Леймюнкери вытянула губы трубочкой и, передразнивая актрису, повторила:
– Требуха… Думаете, не понимаю, к чему подобное моралите? Вы правды убоялись! Привыкли к земному псевдоприсутствию, а тут вдруг ненароком что-нибудь вскроется из мизансцен вашей жизни. Ну и жмитесь по углам. А я ничего не боюсь. Не я сочинила этот гаденький спектакль, и не мне отвечать за поступки девицы Люлю. Капитан, я ведь имею право так думать?
– Разумеется, детка, – невнятно пробормотал Шперк, потирая шершавый подбородок. – Думать в нашем положении… мм… не возбраняется.

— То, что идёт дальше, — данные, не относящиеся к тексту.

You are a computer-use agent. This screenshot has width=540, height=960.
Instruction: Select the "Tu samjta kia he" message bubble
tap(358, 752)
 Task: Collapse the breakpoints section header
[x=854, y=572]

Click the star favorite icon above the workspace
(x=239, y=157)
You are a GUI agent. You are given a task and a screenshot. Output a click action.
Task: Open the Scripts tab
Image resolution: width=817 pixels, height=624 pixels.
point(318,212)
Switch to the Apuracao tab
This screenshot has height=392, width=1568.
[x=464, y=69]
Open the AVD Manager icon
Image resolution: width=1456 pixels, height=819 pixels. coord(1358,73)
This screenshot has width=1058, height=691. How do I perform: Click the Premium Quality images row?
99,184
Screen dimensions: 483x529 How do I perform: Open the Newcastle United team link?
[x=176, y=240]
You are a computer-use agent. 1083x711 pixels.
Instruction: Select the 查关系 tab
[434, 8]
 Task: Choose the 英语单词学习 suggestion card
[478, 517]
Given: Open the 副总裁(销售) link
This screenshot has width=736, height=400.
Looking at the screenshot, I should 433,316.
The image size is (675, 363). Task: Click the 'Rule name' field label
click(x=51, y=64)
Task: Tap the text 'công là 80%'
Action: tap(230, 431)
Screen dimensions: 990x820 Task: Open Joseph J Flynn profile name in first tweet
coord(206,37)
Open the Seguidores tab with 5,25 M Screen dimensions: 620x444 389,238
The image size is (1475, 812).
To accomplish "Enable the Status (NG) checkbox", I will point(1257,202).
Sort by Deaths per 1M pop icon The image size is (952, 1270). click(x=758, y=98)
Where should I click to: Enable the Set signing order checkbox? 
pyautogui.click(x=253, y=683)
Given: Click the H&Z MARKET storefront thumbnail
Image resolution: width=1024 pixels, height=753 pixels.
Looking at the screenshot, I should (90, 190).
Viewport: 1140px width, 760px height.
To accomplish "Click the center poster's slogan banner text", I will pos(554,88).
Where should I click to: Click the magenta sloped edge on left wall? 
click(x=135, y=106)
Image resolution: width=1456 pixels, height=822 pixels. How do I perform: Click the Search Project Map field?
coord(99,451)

– Дипломат, – фыркнула Леймюнкери, пудрясь облезлой кроличьей лапкой. – Здорово вас напугали бабьи колючки.
Федор Исидорович неопределенно махнул рукой и на всякий случай подмигнул контактологу, мол: «Сочувствую вам, голубушка». Откровения куколки задели его самолюбие. Он понимал, что монолог девицы с побитым лицом носил отнюдь не развлекательный характер. Фейерверк мнимых откровений не имел ничего общего ни с исповедью, ни с покаянием. Шперк назвал бы это разоблачением. А это уже было крайне опасно. За годы ссылки его ничего не страшило больше мысли о том, что нелепый случай может разоблачить фальшь его благообразной маски. Он цеплялся за нее, как за последнее прибежище, в надежде, что его дух соткан из приличного иррационального материала и не подвержен порче. С этой высокой точки самомнения ему было удобно оправдывать свои бессознательные грехи и клеймить позором «жалкую модель гомозавра-философа». В этом было даже что-то привлекательное: время от времени принимать гамлетовские позы и говорить о совести, морали, поиске высшего смысла… Теперь такая линия поведения становилась бессмысленной. Своим рассказом контактолог дала понять, что прекрасно знает о том, как много мелких пакостей совершили они здесь, на Земле, без тени сожаления, только потому, что надо было выжить – выжить и вернуться.